Mission-Critical Push-to-Talk: Will Critical Communications World Show the Way?

Part 3 in a series of reflections in the lead-up to Critical Communications World 2018

As happens each year, Critical Communications World highlights the latest innovations that advance the state-of-the-art in mission-critical communications. This year will be no different, and LTE will surely be a focal point for much of what the ecosystem unveils in Berlin. But while these new mobile broadband data capabilities are top-of-mind, mission-critical voice radio transmissions remain the backbone for public safety operations. Unfortunately, widely anticipated LTE technology supporting mission-critical voice transmissions continue to lack needed mechanisms when users are beyond the network's reach. Will Critical Communications World shed some light on the missing gap?
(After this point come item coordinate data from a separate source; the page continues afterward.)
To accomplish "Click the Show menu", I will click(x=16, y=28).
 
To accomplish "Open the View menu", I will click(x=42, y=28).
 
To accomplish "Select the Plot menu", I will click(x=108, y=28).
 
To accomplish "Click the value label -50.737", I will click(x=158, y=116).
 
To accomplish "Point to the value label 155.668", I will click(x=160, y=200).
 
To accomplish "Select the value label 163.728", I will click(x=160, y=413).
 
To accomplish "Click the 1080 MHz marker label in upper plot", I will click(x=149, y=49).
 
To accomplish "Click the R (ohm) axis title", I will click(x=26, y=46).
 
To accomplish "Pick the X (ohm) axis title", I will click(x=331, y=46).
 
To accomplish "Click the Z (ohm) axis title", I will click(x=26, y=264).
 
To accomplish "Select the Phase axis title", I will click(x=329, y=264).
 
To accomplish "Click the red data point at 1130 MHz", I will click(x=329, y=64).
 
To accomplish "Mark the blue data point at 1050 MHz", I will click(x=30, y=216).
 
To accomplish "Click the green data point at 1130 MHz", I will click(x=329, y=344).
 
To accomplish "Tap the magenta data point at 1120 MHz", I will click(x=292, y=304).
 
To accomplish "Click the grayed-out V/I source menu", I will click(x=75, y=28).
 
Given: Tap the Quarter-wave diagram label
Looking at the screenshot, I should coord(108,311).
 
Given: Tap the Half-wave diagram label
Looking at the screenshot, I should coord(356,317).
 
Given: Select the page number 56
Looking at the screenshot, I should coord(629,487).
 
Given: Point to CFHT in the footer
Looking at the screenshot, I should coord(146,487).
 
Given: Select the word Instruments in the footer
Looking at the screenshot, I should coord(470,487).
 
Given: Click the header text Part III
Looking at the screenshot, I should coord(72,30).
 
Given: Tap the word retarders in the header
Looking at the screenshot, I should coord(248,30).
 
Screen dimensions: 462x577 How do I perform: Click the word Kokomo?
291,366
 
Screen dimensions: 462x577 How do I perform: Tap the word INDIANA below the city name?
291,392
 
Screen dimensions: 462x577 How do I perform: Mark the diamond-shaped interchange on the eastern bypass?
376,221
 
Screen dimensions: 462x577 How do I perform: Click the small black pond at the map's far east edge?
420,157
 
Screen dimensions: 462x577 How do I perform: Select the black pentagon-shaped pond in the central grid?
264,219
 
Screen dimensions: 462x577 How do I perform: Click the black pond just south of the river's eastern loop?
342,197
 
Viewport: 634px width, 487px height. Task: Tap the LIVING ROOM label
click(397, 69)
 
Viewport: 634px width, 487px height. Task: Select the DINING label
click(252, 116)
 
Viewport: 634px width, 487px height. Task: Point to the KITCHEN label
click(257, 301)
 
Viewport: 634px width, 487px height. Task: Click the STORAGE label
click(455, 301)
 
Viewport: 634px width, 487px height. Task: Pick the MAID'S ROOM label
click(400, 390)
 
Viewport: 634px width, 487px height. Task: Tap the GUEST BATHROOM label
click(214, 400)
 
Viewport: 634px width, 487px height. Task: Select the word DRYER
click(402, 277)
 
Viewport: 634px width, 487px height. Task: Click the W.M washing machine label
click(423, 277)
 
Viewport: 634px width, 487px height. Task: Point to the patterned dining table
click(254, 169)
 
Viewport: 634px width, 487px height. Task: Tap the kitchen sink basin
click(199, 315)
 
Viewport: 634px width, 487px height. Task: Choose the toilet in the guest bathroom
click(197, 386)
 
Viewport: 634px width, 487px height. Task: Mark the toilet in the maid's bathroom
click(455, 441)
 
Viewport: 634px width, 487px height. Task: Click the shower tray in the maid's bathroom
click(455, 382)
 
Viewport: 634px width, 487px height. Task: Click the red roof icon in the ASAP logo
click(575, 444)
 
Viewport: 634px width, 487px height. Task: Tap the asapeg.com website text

As emergency services workers operate inside large structures, they frequently move to locations where a network radio signal is absent. Even when the network is not reachable, modern critical communications systems such as TETRA provide for direct mode operations that enable out-of-range devices to directly communicate in a back-to-back fashion or via a nearby unit that can relay signals. Though emergency services personnel handle this challenge as a matter-of-course during day-to-day operations, the loss of network access can also result from major disasters that destroy network infrastructure. Regardless of the cause or duration, mission-critical networks must have direct mode functionality. As suppliers and network operators evolve towards LTE-based mobile broadband networks for efficiency and rich communications functionality, the base requirement for direct mode connectivity remains a high priority.
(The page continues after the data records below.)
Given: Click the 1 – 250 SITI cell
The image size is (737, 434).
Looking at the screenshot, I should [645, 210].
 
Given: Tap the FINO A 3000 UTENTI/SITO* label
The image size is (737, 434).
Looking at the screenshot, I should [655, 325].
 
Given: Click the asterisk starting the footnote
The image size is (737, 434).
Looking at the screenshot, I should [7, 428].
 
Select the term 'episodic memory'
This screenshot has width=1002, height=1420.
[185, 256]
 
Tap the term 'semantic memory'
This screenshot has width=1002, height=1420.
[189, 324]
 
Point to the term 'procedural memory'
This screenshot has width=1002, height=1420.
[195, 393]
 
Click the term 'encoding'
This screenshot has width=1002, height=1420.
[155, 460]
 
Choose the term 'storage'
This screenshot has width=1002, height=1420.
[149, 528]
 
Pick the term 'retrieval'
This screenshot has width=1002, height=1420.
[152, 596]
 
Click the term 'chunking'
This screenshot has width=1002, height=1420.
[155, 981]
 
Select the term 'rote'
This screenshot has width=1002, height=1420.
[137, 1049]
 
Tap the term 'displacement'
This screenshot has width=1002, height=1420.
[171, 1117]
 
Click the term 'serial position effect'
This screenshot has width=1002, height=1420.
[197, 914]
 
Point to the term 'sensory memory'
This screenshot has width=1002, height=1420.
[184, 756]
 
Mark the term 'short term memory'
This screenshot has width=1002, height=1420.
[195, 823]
Sadly, LTE-based mechanisms to replace back-to-back (or, in American parlance "talk-around") communications remain a work-in-progress. The latest LTE modems entering the market do not support 3GPP Proximity Services (ProSe) needed for operation in the absence of a network. Worse, LTE's wideband radio carriers and low transmission power limits make any LTE-based solution unlikely to match performance levels reached in today's widely available mission-critical handset devices used in TETRA or APCO Project 25 systems. Without the power to punch out of a large building structure, the LTE-only devices will not gain the confidence of police officers and firefighters. 

A way out of this quandary may have emerged with hybrid devices. Both Airbus SLC and Hytera have already brought combined TETRA/LTE handset devices to market. In the US, Harris Corporation has a combined APCO Project 25/LTE handset. And at Mobile World Congress in Barcelona, SK Telecom highlighted its research and development towards LTE devices with DMR-based back-to-back functionality aimed at Korea's SafeNet users. These approaches vary significantly but they all point towards a future with a hybrid functionality that brings together the best of non-LTE voice and LTE voice/data. 

We do not yet know what suppliers will launch at Critical Communications World in Berlin. But the UK Home Office pleas for solutions to the Direct Mode conundrum may have stimulated a round of needed innovation. If nothing else, the conversation has begun, and Critical Communications World will provide a tantalizing peek at our prospects for a long-term solution meeting the needs of emergency services workers around the globe.